The old man always placed his traps directly under the bait, so he was careful not to stand too close to where the trap lay beneath the soft new snow.

He studied the snow. It wasn't all that deep. The great boughs of the tree protected the base so that only a portion of snow had filtered down to the ground beneath. The snow was not even up to his knees, while out on the field a dozen yards away it was almost waist-deep. He wouldn't need the shovel. Instead, standing close to the tree with one hand firmly set against its trunk, he kicked away the snow using the flat side of his boot and leg, the way an ice fisherman clears snow above the lid of a frozen lake. Before long, he had cleared away much of the snow, except for the area directly under where the frozen bait had hung.

It wasn't really hard work, but he grew tired quickly and stopped to catch his breath. He was hot from the labor and unzipped his parka until the metal teeth let go of each other and the parka swung open like a tent door. Albert stood beneath the tree for a few minutes until his heart slowed down and he felt cool.
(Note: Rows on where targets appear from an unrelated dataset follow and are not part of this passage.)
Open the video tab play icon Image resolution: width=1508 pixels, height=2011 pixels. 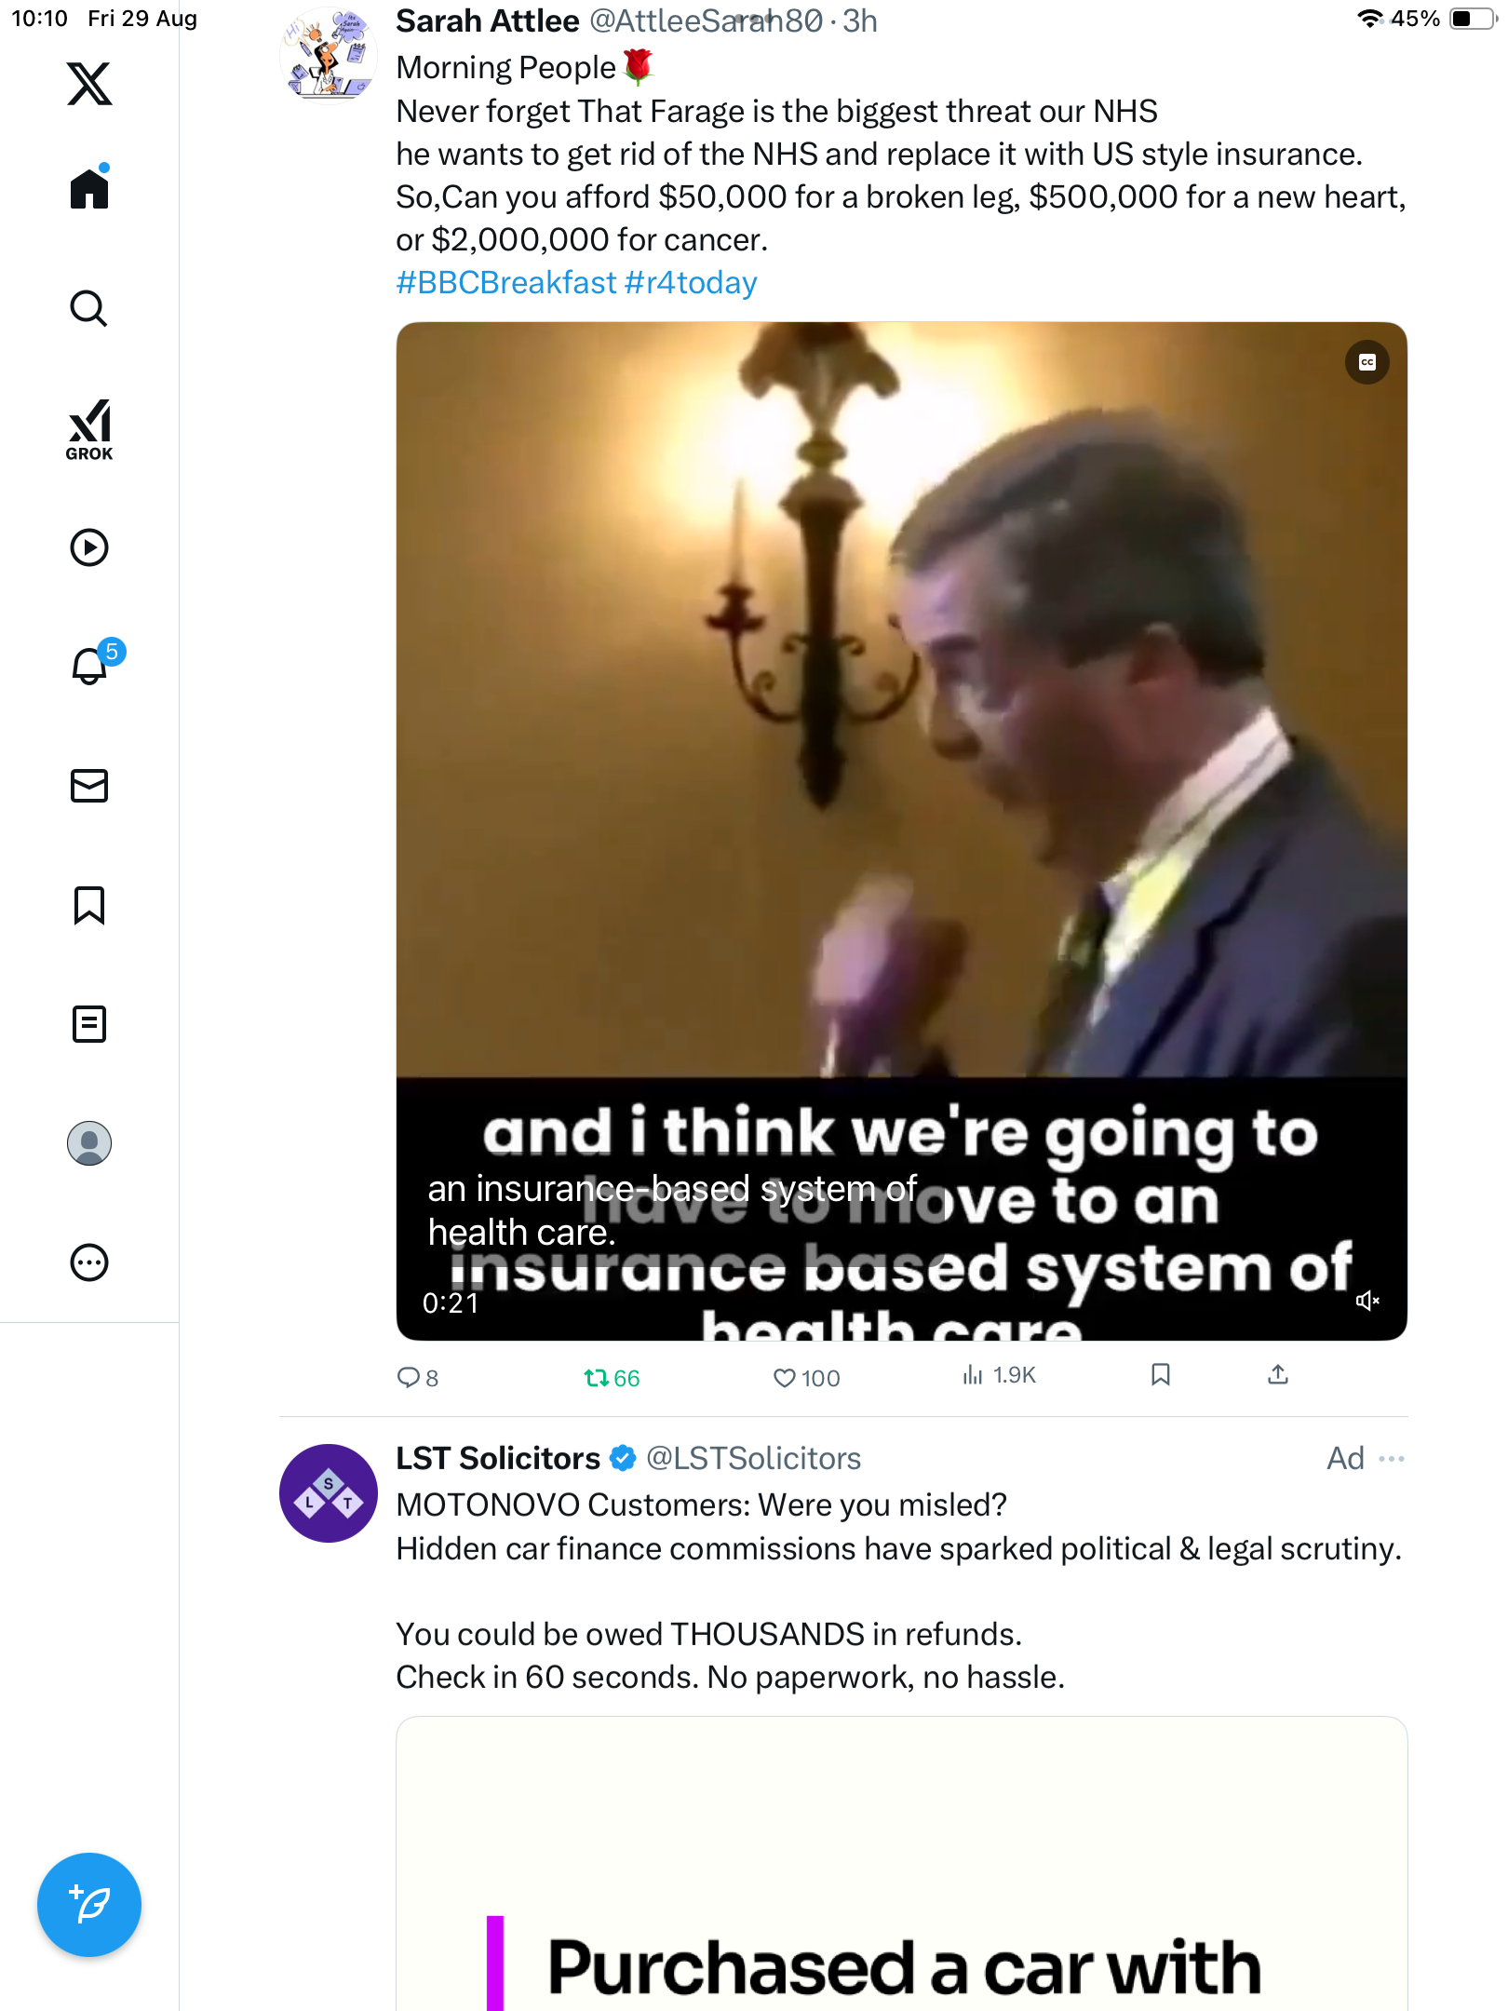point(89,547)
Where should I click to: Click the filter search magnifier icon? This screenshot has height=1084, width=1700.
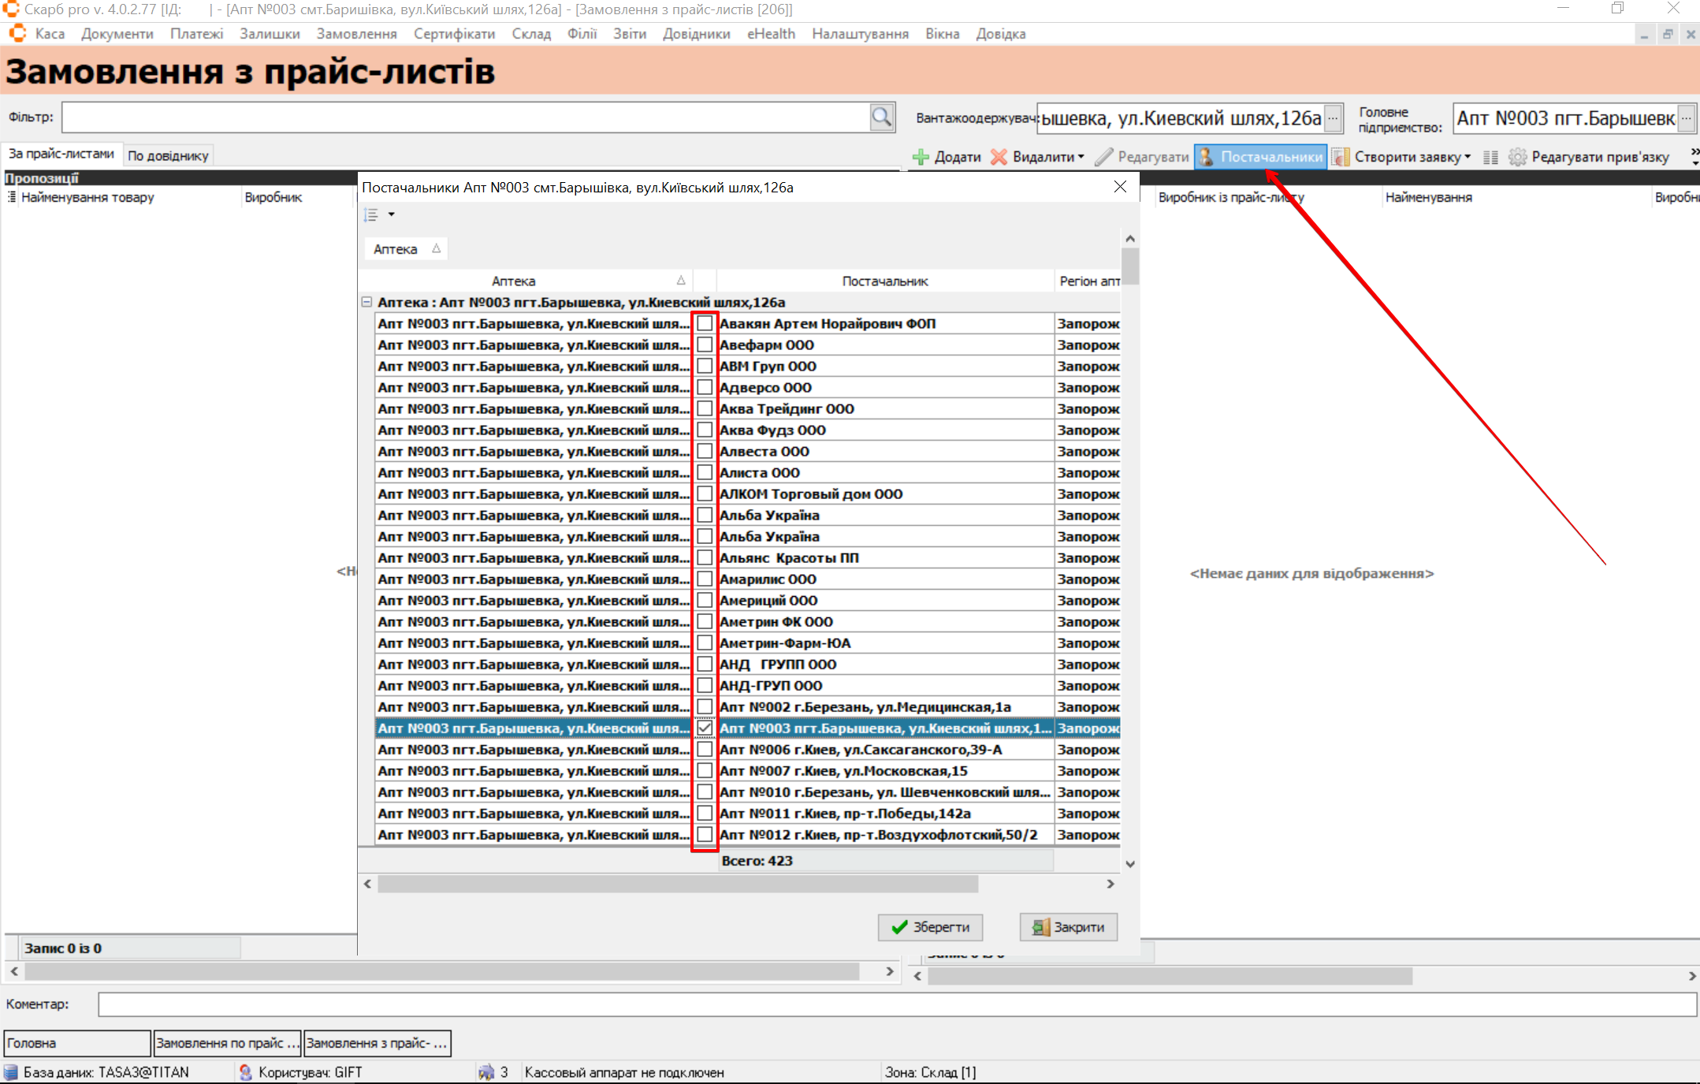click(881, 117)
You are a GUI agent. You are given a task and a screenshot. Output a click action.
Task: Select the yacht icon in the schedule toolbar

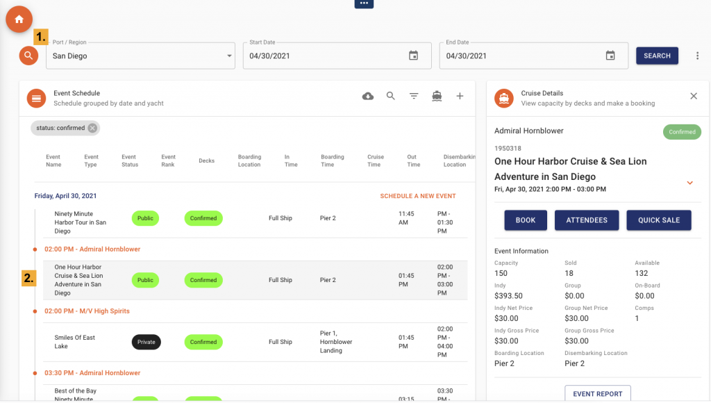pyautogui.click(x=437, y=96)
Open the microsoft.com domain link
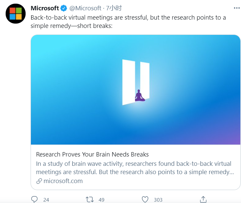Image resolution: width=241 pixels, height=203 pixels. [x=63, y=181]
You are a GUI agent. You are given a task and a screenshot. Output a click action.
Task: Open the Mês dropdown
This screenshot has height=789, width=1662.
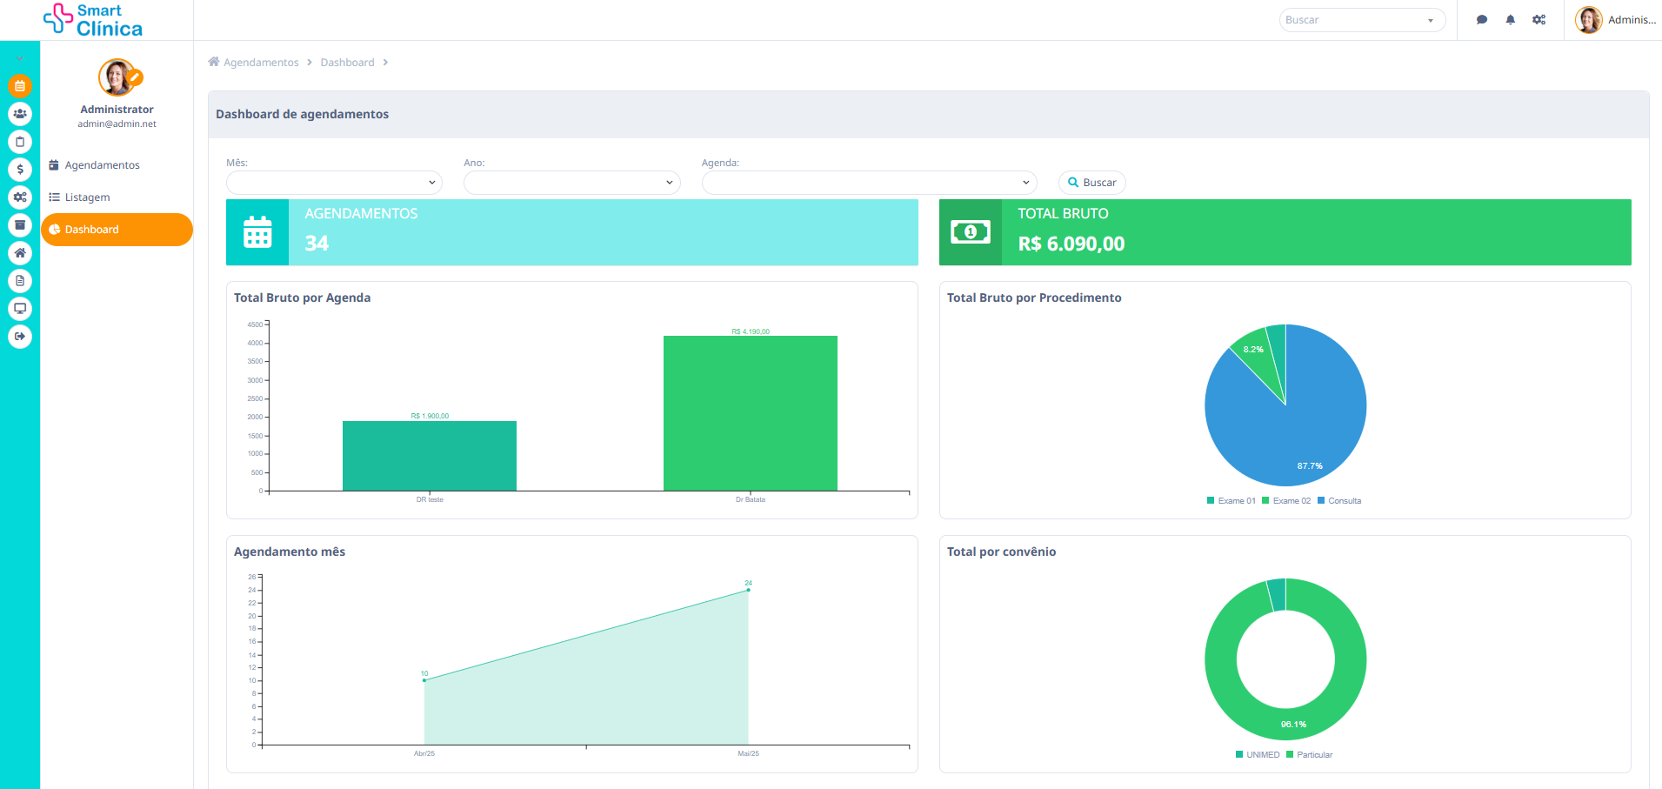[x=333, y=183]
He was almost eighty. The years had been catching up with him, not slowly like the ticking second hands of his old wind-up wristwatch, but in great leaps like spawning salmon jumping waterfalls.

When he was ready, he turned back to the task of removing snow with his boots. Again, he placed one hand on the tree to steady himself and kicked until he could see the frozen moss and grass underneath the snow. He was working his way out from the base of the tree when it happened. There was a soft click as the teeth of steel closed on his leg. The foot or so of snow covering the trap may have slowed its speed. The snow must have muffled the sound too, because he didn't recall hearing it when it clamped down on his leg. This was a sensation he had never felt before. He had always wondered about a moment like this. A moment he had assigned to the suffering of others but never to himself. The steel of his own trap now gripped his right leg—but not as quickly or as sharply as he would have imagined. In fact, it didn't really hurt all that much. It was more a tightness, like when the doctor who flew into his village took his blood pressure. The way his arm felt when the doctor pumped up the black band.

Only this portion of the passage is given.